Bajó la mirada. El tentáculo pertenecía a una mujer que iba vestida como una ramera de Las Chabolas, y salía por debajo de la blusa corta que llevaba. Félix se estremeció ante la implicación de aquello. La mujer alzó manos como dagas y se lamió los labios mientras lo atraía hacia sí.

De repente, se produjo un destello de acero y la cabeza de la ramera rodó de sus hombros en medio de una fuente de sangre. Rebotó en el suelo y el tentáculo quedó laxo. Félix alzó la mirada. Ulrika le sonreía afectadamente.

—Por si acaso tienes alguna compunción respecto a matar a una señora —dijo.

El ser con patas de mantis la atacó por detrás. Ulrika avanzó con paso tambaleante, gruñendo, y el monstruo saltó hacia ella como una pulga. Aún tendido de espaldas, Félix lo destripó en medio del salto con una estocada ascendente, y el mutante cayó sobre él, muerto.

Ulrika se lo quitó de encima de una patada; luego, cogió a Félix de una mano y tiró para ayudarlo a ponerse de pie, mientras mantenía a distancia a otros tres. La fuerza de la mujer vampira era atemorizadora.

—Gracias —dijo.

—Lo mismo te digo —respondió Félix, y volvió a la refriega.

El poeta sentía un cosquilleo en la mano que ella le había agarrado. Sus pensamientos volaron por propia voluntad hacia otras ocasiones en que se habían tocado. Luchó contra esos pensamientos con la misma desesperación con que luchaba contra los mutantes.
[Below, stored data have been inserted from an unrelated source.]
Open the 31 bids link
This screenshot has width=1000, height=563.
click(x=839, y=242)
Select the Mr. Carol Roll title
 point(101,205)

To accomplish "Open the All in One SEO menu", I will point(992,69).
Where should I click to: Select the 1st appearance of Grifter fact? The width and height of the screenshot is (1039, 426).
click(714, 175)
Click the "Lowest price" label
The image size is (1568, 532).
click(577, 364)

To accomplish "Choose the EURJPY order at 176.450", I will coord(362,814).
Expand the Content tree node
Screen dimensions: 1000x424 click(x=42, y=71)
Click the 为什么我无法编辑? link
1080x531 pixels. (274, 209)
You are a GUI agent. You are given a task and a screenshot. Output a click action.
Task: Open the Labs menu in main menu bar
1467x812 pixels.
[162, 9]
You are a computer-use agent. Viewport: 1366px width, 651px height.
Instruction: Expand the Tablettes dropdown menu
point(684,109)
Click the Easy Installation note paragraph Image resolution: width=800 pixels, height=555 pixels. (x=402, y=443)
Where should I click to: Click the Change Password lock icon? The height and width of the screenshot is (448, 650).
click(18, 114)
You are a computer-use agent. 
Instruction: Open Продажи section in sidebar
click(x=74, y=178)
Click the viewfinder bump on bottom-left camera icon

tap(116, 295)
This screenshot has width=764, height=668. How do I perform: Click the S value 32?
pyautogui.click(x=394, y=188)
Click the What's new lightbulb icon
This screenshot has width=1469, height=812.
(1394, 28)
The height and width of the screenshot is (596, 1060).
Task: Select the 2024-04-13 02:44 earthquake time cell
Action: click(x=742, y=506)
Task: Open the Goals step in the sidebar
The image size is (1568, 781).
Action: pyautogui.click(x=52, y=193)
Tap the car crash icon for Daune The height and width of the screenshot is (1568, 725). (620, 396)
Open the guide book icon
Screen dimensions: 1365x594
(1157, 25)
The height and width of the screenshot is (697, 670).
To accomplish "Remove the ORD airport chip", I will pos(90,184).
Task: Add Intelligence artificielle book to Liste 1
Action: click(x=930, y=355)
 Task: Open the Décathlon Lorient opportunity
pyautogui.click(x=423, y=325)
Los hombres desollados estaban muertos, pero su pegajosa sangre empapaba a Gotrek y, mientras Félix observaba, parecía coagularse y enlentecer los movimientos del Matador.

La araña fetal avanzó y se lanzó hacia Gotrek. Con una velocidad tal que el ojo no podía seguirla, la enroscada lengua se estiró y estocó. El Matador intentó bloquearla con el hacha y erró, estorbado por la sangre que se secaba con rapidez, y a continuación retrocedió con paso tambaleante, con un agujero como un disparo de bala en el brazo derecho. Rugió de dolor.

Félix le hizo un gesto a Ulrika.

—¡Vamos!

Avanzaron, luchando, para protegerle los flancos a Gotrek y contener a los mutantes de la derecha y la izquierda, mientras él acometía al arácnido con una andanada de tajos de hacha y la sangre coagulada saltaba de su cuerpo como polvo de ladrillo. Ni un solo tajo dio en el blanco. Las patas de araña de la criatura parecían tener la capacidad de flexionarse para apartar el torso del camino del arma en un abrir y cerrar de ojos. Gotrek intentó cortarle una pata, pero la criatura la apartó rápidamente y retrocedió, montículo abajo.

El Matador maldijo, frustrado, y abrió los brazos de par en par para romper más zonas de sangre coagulada.

—Ya está. Prueba ahora.

La criatura volvió a atacar, y adelantó el hocico fino como una aguja hacia el corazón de Gotrek. La mano libre del Matador se transformó en un borrón para atrapar la púa por la carnosa base. El feto de araña chilló como un recién nacido e intentó soltarse. Gotrek lo sujetó con fuerza, riendo, y descargó el hacha en el centro del cuerpo informe de la criatura, que se desintegró en una explosión de gélida carne rosada.